The Saturday spotlight is a way to feature some nearly forgotten pulp stories. This isn’t going to be the place for the giants of the pulp world. With that in mind, I decided to start the series off with a pretty random selection. Nothing about the plot, hero, villain, or author stand out in a genre full of memorable plots, heroes, villains, and authors…perfect for my intentions.
A Private Killing
Author: James Benet
Cover Art: ?
Originally Published: 1949
Reviewed Edition: Bantam 825 (1950)
Ben Spencer, a New York newspaper man is on assignment during his vacation to interview genius inventor Arnold Barrett. The death of one of Barrett’s houseguests propels Spencer to investigate the strange circumstances. His interest in the murder was really an excuse to spend more time with the beautiful Mercy. His searching leads to missing plans for a new invention and a host of shady characters inhabiting the area.

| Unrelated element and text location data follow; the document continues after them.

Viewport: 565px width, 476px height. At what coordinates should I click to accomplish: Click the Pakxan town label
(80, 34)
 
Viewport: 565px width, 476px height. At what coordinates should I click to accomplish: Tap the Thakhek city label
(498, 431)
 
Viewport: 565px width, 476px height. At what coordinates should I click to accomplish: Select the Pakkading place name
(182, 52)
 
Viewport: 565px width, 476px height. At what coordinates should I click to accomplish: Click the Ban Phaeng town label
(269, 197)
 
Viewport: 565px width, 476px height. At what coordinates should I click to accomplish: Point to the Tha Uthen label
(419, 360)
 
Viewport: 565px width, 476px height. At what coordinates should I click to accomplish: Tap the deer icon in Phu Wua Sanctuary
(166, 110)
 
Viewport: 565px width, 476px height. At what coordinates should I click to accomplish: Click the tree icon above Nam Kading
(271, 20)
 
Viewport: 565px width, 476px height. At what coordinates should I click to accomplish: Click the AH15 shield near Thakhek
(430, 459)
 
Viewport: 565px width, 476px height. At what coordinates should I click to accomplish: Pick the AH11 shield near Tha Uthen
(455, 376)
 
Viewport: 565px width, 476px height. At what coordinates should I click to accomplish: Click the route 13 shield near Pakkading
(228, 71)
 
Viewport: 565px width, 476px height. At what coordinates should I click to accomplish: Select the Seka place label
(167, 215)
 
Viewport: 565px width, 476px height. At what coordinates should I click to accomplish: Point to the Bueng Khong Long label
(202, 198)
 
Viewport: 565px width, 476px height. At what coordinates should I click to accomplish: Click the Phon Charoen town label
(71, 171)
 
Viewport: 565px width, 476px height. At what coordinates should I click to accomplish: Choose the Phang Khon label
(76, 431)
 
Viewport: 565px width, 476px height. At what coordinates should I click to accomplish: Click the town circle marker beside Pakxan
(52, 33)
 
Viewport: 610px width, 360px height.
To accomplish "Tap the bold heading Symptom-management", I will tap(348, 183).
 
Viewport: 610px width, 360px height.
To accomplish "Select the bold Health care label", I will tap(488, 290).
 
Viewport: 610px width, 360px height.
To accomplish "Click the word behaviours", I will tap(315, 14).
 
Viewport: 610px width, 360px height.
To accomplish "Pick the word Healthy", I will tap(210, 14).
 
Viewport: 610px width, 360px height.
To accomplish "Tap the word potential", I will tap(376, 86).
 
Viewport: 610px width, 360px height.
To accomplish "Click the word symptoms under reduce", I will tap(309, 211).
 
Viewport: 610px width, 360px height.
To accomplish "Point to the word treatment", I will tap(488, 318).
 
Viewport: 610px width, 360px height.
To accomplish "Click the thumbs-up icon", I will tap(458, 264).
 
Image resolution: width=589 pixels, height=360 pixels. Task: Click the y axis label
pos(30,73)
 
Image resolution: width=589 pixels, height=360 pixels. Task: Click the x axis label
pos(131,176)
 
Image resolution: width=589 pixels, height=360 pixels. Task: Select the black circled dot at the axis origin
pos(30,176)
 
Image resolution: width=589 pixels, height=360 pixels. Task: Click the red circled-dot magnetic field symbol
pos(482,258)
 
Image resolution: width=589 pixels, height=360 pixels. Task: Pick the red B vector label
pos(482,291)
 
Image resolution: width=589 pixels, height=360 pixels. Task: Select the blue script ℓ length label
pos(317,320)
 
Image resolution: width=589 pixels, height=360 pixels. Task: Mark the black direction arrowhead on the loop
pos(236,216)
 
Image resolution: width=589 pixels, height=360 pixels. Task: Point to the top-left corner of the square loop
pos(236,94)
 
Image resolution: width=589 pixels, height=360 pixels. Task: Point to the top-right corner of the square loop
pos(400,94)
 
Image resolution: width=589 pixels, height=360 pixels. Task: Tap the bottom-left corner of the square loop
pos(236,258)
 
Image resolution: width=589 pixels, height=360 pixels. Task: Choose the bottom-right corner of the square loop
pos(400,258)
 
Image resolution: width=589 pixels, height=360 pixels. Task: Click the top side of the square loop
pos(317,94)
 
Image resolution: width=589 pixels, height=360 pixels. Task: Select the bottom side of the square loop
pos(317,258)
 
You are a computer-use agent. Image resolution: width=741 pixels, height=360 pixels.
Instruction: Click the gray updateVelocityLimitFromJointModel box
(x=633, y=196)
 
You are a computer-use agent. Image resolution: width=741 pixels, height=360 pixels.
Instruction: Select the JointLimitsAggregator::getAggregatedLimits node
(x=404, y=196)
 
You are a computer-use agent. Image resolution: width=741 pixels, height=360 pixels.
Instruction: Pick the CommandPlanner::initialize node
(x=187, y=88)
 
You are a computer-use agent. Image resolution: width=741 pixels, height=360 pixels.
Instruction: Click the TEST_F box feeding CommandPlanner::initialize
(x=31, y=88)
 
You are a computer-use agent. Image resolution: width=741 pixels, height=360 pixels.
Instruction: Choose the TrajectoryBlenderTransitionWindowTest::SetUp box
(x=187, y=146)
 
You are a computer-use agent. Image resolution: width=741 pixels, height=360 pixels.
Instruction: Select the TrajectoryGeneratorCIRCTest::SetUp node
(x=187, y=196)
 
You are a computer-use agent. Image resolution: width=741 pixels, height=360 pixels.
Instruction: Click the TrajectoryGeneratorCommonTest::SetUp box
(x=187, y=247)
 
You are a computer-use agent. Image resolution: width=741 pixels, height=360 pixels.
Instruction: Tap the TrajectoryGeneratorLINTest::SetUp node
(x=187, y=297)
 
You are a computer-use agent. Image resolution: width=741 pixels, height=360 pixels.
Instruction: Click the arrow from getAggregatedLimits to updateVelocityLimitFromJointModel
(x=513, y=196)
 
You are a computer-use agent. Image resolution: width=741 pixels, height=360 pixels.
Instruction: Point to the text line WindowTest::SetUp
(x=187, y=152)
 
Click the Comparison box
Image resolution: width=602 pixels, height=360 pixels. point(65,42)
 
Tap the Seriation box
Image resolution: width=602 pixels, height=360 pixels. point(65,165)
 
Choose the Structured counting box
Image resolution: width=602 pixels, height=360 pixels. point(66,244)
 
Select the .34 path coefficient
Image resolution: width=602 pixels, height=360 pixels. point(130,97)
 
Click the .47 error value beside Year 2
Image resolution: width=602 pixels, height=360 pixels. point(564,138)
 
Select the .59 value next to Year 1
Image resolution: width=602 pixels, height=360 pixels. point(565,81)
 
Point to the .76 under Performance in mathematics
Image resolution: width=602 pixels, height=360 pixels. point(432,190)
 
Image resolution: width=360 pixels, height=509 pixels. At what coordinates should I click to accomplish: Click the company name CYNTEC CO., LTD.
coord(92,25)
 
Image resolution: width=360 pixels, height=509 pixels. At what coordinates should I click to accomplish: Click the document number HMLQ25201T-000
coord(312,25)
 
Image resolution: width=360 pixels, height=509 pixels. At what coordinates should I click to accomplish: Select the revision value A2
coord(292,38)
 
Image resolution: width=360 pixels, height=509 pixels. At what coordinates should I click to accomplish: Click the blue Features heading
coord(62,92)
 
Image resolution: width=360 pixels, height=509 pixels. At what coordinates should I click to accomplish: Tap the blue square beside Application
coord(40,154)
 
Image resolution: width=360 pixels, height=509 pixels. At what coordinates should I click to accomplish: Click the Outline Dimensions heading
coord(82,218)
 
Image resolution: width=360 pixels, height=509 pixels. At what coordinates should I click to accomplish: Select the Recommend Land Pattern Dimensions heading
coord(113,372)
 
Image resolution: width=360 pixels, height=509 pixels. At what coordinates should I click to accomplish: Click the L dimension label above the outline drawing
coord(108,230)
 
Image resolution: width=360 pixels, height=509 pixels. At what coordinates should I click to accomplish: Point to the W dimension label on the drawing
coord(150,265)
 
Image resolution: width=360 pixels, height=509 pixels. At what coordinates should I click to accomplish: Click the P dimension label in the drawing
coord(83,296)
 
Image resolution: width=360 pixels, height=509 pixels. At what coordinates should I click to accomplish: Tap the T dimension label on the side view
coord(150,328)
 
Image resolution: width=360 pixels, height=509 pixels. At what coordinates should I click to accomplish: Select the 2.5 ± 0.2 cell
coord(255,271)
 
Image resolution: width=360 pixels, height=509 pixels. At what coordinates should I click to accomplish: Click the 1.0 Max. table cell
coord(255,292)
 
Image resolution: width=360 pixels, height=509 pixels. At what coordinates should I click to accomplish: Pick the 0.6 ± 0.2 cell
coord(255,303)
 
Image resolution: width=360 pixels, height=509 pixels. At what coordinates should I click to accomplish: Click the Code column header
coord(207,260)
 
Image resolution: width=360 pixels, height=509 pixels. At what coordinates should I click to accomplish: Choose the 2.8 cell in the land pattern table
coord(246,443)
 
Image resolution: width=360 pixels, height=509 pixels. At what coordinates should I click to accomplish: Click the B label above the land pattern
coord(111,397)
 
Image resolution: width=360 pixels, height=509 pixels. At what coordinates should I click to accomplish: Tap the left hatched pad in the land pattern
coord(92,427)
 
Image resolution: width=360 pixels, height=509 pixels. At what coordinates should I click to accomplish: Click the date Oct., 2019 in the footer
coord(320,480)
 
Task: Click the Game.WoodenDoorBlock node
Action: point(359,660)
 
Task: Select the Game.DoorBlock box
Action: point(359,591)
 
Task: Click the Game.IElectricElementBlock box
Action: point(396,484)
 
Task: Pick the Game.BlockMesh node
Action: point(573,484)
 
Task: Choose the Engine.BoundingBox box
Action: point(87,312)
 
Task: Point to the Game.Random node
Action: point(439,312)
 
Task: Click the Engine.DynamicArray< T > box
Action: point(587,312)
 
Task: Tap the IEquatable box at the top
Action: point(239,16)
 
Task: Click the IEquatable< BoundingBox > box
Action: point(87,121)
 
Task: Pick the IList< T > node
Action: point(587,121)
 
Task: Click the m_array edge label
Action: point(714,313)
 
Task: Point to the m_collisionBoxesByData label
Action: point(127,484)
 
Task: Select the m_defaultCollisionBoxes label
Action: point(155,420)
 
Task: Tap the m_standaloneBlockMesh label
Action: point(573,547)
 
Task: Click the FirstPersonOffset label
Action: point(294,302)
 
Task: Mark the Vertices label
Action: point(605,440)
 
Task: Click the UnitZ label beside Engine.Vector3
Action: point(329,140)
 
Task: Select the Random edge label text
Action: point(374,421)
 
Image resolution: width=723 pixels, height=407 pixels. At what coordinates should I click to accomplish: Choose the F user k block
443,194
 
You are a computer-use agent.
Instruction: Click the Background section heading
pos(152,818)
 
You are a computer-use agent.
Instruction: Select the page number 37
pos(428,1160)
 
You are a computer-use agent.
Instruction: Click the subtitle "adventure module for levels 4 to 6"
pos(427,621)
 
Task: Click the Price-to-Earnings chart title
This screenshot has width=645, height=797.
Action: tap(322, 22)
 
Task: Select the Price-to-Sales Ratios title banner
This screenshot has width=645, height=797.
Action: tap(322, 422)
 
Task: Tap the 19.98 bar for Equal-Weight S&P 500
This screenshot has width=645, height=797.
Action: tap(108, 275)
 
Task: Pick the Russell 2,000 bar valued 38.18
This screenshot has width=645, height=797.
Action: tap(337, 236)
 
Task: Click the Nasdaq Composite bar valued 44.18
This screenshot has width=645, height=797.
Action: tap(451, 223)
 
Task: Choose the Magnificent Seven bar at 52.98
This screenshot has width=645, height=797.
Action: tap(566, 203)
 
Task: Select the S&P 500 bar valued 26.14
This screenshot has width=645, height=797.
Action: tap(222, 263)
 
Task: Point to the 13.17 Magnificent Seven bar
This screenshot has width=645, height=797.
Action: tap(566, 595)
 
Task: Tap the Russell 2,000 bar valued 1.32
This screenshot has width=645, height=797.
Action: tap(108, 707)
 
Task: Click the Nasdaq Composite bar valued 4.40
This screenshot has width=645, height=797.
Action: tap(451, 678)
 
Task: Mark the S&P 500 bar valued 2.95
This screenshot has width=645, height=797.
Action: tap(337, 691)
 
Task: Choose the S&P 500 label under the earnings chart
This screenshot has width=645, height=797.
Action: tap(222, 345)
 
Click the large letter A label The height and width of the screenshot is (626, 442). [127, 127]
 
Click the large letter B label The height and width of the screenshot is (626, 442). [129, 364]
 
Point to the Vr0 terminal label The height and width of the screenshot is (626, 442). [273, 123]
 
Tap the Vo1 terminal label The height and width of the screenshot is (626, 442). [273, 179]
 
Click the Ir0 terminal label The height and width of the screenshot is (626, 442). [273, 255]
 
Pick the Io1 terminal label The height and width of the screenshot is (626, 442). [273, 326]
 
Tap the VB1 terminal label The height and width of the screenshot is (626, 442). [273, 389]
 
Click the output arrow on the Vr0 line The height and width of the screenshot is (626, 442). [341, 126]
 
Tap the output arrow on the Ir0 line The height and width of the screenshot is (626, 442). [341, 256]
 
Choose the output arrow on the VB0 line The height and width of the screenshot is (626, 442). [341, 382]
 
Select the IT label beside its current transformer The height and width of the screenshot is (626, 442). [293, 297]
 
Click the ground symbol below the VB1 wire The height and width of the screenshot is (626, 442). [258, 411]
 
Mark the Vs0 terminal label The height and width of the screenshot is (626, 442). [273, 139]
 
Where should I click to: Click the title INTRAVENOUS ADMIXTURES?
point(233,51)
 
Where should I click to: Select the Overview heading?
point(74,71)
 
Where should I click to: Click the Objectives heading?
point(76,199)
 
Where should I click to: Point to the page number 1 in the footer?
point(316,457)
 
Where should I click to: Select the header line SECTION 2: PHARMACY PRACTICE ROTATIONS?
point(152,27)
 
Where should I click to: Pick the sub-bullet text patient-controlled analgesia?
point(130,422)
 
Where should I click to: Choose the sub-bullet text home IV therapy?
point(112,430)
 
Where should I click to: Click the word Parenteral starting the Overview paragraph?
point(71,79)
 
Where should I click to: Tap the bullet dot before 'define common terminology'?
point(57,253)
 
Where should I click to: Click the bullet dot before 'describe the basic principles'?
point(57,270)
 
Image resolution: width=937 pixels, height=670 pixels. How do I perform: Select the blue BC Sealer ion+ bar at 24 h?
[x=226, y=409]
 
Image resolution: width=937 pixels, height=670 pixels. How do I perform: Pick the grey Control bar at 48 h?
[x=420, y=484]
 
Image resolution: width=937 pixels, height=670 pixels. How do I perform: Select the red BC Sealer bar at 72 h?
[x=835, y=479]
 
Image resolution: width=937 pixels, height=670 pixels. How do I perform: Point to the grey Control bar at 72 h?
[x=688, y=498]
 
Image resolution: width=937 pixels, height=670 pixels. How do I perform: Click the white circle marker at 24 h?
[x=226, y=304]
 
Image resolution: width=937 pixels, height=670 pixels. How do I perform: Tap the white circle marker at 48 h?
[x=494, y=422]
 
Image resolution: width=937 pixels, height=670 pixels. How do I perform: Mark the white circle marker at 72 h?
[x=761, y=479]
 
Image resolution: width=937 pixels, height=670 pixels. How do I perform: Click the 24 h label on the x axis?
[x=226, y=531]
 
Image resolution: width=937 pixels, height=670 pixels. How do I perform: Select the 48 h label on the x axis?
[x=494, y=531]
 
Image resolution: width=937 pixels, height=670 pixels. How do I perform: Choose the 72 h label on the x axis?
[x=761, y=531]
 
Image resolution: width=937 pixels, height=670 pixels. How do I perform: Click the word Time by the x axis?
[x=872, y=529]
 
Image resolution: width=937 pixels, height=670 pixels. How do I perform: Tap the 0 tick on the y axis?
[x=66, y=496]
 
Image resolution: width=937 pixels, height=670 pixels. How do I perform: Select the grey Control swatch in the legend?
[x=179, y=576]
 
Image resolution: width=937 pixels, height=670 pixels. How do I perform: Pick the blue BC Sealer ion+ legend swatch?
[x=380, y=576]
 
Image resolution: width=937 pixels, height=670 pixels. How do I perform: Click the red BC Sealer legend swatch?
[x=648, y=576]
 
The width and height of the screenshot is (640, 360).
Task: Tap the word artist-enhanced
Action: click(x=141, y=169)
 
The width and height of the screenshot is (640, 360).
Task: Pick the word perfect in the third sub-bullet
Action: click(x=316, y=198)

The novel (one of only two mysteries penned by newspaper journalist, James Benet) is quick paced and mildly entertaining. The science aspect of the novel is quaint and amusing given the advances since 1949. It is actually Benet’s use of scientific discovery and invention that makes the novel stand out. The use of remote controls, microwaves, and other ‘new’ technologies make the book a lot of fun. There really isn’t much more to get excited about in the book itself. The characters are pretty run-of-the-mill and the plot is nothing to get excited about. Every character acts exactly as one would expect for this genre. Ben Spencer is a decent enough hero, but he is essentially a second-rate hero in the genre; not worthy of follow-up adventures.